# Requirement
Could you set down every record exactly as it appears?

+---+

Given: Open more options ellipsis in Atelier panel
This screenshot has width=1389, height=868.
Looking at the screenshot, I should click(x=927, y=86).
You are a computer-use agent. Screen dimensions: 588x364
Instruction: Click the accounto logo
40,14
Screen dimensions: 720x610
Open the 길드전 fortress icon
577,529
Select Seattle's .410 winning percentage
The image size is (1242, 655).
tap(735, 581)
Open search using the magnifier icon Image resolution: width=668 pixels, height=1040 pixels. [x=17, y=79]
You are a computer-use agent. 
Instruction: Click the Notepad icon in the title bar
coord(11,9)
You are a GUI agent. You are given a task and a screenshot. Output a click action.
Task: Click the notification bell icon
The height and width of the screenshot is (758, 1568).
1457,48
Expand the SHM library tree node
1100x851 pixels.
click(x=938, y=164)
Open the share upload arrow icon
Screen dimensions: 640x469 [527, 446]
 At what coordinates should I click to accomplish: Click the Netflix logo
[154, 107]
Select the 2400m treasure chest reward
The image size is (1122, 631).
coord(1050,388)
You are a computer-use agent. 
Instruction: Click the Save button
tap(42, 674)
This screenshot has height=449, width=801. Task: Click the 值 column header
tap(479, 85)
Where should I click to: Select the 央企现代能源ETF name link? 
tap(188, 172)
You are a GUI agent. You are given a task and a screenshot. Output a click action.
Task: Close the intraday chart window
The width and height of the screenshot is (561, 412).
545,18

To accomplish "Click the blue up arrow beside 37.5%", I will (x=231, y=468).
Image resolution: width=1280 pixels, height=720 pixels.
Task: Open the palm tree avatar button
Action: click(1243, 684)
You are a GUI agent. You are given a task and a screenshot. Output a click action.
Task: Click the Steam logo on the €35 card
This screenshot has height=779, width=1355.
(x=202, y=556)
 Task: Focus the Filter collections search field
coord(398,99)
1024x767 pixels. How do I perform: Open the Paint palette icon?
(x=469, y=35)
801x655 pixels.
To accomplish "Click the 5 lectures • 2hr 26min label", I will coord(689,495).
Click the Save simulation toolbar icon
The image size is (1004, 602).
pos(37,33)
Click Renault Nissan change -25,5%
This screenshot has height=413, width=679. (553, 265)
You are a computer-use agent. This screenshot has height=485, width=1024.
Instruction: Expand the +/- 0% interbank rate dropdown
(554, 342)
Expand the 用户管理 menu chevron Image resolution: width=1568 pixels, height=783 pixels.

+---+

# Written answer
Given: Open more options ellipsis in Atelier panel
This screenshot has width=1389, height=868.
Looking at the screenshot, I should click(x=927, y=86).
You are a computer-use agent. Screen dimensions: 588x364
Instruction: Click the accounto logo
40,14
Screen dimensions: 720x610
Open the 길드전 fortress icon
577,529
Select Seattle's .410 winning percentage
The image size is (1242, 655).
tap(735, 581)
Open search using the magnifier icon Image resolution: width=668 pixels, height=1040 pixels. [x=17, y=79]
You are a computer-use agent. 
Instruction: Click the Notepad icon in the title bar
coord(11,9)
You are a GUI agent. You are given a task and a screenshot. Output a click action.
Task: Click the notification bell icon
The height and width of the screenshot is (758, 1568).
1457,48
Expand the SHM library tree node
1100x851 pixels.
click(x=938, y=164)
Open the share upload arrow icon
Screen dimensions: 640x469 [527, 446]
 At what coordinates should I click to accomplish: Click the Netflix logo
[154, 107]
Select the 2400m treasure chest reward
The image size is (1122, 631).
coord(1050,388)
You are a computer-use agent. 
Instruction: Click the Save button
tap(42, 674)
This screenshot has height=449, width=801. Task: Click the 值 column header
tap(479, 85)
Where should I click to: Select the 央企现代能源ETF name link? 
tap(188, 172)
You are a GUI agent. You are given a task and a screenshot. Output a click action.
Task: Close the intraday chart window
The width and height of the screenshot is (561, 412).
545,18

To accomplish "Click the blue up arrow beside 37.5%", I will (x=231, y=468).
Image resolution: width=1280 pixels, height=720 pixels.
Task: Open the palm tree avatar button
Action: click(1243, 684)
You are a GUI agent. You are given a task and a screenshot. Output a click action.
Task: Click the Steam logo on the €35 card
This screenshot has height=779, width=1355.
(x=202, y=556)
 Task: Focus the Filter collections search field
coord(398,99)
1024x767 pixels. How do I perform: Open the Paint palette icon?
(x=469, y=35)
801x655 pixels.
To accomplish "Click the 5 lectures • 2hr 26min label", I will coord(689,495).
Click the Save simulation toolbar icon
The image size is (1004, 602).
pos(37,33)
Click Renault Nissan change -25,5%
This screenshot has height=413, width=679. (553, 265)
You are a computer-use agent. This screenshot has height=485, width=1024.
Instruction: Expand the +/- 0% interbank rate dropdown
(554, 342)
Expand the 用户管理 menu chevron Image resolution: width=1568 pixels, height=783 pixels.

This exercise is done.